Wer bereits weiß, wo er arbeiten möchte, kann ein Bewerbungscoaching vereinbaren. Und speziell für Senioren und Migranten bietet die Einrichtung mit der VHS in Pasing einen Computer-Anfängerkurs an. Es ist das einzige Angebot, für das ein symbolischer finanzieller Zuschuss in Höhe von zehn Euro zu entrichten ist. "Ab und zu organisieren wir auch Ausflüge in Museen oder in die Stadtbibliothek", sagt Neymann-Deja. Den Menschen zu zeigen, was München alles zu bieten hat, sehen die Bildungsberaterinnen als eine ihrer zentralen Aufgaben an. "Viele unserer Teilnehmer wohnen seit Jahren hier - und waren noch nie am Marienplatz."

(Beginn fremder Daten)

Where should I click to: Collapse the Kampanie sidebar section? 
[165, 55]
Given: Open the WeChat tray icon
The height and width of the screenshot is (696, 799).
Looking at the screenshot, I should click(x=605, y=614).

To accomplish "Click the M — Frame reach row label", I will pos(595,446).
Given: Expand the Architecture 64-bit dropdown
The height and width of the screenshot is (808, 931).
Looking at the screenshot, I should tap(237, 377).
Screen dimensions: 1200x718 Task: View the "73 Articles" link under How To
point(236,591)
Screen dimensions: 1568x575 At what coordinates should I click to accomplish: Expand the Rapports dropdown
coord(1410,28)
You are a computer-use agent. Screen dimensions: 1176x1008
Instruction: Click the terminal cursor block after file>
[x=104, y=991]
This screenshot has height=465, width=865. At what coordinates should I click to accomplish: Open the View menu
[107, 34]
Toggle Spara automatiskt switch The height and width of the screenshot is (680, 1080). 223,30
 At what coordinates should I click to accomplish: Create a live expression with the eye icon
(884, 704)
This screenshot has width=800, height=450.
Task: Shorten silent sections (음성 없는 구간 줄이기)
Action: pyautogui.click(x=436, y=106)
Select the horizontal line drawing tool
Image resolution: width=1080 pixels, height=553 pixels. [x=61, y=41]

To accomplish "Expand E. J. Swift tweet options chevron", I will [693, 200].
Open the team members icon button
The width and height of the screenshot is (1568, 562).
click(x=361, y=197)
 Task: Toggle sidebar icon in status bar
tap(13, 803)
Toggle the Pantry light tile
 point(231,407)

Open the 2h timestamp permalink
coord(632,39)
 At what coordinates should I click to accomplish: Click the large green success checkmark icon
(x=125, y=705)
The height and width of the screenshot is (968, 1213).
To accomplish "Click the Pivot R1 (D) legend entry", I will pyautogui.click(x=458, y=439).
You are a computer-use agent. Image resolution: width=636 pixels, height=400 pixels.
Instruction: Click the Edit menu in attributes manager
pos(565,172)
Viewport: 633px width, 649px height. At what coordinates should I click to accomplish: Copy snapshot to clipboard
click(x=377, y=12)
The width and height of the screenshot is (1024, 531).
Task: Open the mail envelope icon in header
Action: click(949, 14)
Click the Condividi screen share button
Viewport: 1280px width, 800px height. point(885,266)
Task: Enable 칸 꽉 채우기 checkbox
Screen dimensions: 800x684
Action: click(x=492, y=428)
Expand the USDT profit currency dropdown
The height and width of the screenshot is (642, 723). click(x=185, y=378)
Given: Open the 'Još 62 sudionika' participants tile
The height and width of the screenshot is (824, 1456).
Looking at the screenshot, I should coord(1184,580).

Das Bildungslokal verkauft zudem Ferienpässe und Sport-Tickets für das Hallensportprogramm der Stadt und vergibt an Münchner mit geringem Einkommen kostenlose Eintrittskarten für kulturelle Angebote. Neueste Projekte sind ein Fahrradkurs speziell für Frauen, für den das städtische Bildungsreferat fünf Räder gesponsert hat, ein Gitarrenkurs für Kinder und ein Nähkurs, geleitet von einer Schneiderin, die selbst aus dem Irak stammt. Auch diese Angebote sind, dank eines städtischen Quartiersbudgets, kostenlos. Zu bewundern sind die selbst geschneiderten Dirndl, die im Nähkurs entstehen, bei einer Modenschau beim Stadtteilfest von Neuaubing und dem Westkreuz am Samstag, 23. Juli, in der Wiesentfelser Straße.

Geöffnet hat das Bildungslokal an der Limesstraße 81 montags von 14-18 Uhr, dienstags und freitags zwischen 9 und 13 Uhr sowie donnerstags von 13 bis 17 Uhr. Telefon: 8105937921.